[Start of section]

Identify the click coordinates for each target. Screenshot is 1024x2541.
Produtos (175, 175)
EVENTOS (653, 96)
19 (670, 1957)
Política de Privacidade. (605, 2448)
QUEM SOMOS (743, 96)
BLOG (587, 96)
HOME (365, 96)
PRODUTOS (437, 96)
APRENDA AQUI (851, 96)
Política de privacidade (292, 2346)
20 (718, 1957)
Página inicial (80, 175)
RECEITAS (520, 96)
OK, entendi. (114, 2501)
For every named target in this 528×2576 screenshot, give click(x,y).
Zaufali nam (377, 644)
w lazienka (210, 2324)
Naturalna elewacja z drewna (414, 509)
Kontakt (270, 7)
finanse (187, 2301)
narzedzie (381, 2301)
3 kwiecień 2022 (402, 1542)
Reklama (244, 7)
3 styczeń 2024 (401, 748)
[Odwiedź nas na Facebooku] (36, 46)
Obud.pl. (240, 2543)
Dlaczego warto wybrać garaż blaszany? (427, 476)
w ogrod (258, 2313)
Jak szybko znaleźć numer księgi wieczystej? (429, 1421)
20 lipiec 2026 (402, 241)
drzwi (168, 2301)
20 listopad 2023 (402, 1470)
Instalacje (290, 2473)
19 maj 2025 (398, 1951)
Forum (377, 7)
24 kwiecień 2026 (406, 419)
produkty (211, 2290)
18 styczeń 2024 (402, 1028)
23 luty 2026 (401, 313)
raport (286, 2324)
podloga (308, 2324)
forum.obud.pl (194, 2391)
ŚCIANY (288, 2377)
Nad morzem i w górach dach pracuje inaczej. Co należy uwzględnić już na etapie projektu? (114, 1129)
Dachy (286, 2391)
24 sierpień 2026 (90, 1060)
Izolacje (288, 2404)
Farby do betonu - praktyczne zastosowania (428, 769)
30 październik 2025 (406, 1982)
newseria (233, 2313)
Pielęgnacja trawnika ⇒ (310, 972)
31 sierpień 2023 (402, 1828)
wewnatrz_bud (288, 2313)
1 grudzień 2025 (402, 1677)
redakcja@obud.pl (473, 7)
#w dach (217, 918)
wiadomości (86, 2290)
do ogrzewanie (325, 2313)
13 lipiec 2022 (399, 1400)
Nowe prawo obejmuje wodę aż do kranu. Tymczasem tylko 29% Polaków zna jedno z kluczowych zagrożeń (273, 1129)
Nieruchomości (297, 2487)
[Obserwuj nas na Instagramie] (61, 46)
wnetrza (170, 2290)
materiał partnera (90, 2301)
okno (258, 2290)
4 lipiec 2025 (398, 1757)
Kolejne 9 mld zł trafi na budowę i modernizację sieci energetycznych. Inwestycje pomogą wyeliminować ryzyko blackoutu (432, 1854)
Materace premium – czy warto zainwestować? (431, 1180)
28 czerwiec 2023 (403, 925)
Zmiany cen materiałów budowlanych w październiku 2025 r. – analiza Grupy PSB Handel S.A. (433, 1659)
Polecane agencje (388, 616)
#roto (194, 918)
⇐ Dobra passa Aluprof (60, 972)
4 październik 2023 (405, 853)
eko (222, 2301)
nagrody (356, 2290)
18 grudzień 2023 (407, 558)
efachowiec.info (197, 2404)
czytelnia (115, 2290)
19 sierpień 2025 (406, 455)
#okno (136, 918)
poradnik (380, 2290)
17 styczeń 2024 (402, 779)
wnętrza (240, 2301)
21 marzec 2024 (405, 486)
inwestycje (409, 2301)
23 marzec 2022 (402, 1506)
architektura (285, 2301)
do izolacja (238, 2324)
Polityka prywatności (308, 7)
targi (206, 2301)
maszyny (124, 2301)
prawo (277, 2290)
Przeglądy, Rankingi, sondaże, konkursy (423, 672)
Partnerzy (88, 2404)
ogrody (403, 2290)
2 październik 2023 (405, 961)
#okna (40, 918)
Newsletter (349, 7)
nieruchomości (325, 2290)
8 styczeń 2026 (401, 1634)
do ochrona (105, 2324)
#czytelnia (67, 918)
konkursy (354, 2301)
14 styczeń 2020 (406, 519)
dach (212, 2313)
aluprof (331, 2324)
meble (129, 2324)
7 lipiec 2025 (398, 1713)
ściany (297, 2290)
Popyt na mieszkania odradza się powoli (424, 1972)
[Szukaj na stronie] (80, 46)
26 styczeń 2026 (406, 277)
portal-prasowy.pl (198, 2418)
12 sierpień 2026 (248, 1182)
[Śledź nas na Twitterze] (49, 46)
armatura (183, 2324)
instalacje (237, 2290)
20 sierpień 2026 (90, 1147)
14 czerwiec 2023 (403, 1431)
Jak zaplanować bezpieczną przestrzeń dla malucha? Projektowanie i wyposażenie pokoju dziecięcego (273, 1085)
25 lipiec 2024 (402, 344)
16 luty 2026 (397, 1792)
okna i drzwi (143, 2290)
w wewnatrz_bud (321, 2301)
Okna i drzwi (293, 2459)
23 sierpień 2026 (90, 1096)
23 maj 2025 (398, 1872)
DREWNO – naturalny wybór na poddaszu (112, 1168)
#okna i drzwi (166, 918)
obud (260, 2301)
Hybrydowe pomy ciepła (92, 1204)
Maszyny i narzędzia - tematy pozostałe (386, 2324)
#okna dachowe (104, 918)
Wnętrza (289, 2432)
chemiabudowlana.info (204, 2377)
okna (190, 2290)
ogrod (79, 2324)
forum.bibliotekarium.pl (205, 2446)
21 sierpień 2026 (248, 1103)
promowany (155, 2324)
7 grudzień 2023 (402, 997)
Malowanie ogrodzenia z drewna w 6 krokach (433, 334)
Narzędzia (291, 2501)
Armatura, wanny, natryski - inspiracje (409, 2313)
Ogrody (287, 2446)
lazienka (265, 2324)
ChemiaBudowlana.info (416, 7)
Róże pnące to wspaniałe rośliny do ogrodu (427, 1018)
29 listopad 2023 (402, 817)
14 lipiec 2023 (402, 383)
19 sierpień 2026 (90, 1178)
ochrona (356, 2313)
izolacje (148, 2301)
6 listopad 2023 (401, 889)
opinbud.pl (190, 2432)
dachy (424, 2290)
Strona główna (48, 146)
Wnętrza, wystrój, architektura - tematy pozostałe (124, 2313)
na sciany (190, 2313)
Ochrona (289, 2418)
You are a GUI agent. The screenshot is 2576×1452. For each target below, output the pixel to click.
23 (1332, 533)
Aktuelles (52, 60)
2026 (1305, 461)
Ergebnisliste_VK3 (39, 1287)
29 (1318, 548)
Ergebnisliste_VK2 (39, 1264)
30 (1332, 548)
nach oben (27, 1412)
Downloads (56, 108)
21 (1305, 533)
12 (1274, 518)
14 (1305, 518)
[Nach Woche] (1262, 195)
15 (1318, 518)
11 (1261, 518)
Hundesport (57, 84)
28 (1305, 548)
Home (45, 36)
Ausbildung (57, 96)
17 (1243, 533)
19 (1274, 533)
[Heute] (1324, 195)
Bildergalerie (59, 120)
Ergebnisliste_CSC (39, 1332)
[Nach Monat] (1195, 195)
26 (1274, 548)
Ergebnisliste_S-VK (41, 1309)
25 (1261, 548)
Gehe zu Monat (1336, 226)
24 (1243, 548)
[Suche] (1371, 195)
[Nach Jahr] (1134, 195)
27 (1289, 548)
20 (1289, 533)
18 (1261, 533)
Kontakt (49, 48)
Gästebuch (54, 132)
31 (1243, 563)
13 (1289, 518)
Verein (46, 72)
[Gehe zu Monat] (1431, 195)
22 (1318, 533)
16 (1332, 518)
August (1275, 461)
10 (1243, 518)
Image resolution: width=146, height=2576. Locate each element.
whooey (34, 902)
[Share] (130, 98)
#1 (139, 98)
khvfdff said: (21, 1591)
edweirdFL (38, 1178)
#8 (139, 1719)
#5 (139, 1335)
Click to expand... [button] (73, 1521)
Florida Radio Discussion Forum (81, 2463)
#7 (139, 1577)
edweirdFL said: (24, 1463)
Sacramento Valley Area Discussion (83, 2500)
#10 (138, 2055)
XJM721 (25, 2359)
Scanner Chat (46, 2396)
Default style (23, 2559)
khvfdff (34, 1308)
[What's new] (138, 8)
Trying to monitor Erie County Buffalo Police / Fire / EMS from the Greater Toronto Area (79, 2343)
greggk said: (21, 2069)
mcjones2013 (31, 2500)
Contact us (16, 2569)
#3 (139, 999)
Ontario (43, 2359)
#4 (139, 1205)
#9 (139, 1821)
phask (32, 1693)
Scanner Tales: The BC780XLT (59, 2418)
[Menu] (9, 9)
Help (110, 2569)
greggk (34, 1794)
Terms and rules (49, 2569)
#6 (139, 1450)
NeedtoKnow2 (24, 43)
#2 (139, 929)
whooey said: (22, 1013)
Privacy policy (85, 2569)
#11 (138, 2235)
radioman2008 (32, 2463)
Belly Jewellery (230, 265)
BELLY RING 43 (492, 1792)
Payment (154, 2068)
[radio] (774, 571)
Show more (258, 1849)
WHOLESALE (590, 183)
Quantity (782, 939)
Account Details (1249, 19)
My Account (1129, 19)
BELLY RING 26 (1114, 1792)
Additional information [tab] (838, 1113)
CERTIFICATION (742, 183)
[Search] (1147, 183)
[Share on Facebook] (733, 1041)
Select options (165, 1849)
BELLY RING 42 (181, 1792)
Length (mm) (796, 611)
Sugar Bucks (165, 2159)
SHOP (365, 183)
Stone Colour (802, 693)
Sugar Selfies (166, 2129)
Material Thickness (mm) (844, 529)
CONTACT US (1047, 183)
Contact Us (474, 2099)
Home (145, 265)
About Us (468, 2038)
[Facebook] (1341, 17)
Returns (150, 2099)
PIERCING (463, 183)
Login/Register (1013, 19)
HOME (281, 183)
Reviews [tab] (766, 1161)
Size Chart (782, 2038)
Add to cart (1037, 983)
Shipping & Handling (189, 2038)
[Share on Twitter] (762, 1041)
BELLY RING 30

[End of section]

• _Work instruction_:
From the entries above, print the lines beginning at the one with "radioman2008 (32, 2463)" and stopping after the one with "Contact Us (474, 2099)", exactly as written and with nothing else.

• _Answer_:
radioman2008 (32, 2463)
Belly Jewellery (230, 265)
BELLY RING 43 (492, 1792)
Payment (154, 2068)
[radio] (774, 571)
Show more (258, 1849)
WHOLESALE (590, 183)
Quantity (782, 939)
Account Details (1249, 19)
My Account (1129, 19)
BELLY RING 26 (1114, 1792)
Additional information [tab] (838, 1113)
CERTIFICATION (742, 183)
[Search] (1147, 183)
[Share on Facebook] (733, 1041)
Select options (165, 1849)
BELLY RING 42 (181, 1792)
Length (mm) (796, 611)
Sugar Bucks (165, 2159)
SHOP (365, 183)
Stone Colour (802, 693)
Sugar Selfies (166, 2129)
Material Thickness (mm) (844, 529)
CONTACT US (1047, 183)
Contact Us (474, 2099)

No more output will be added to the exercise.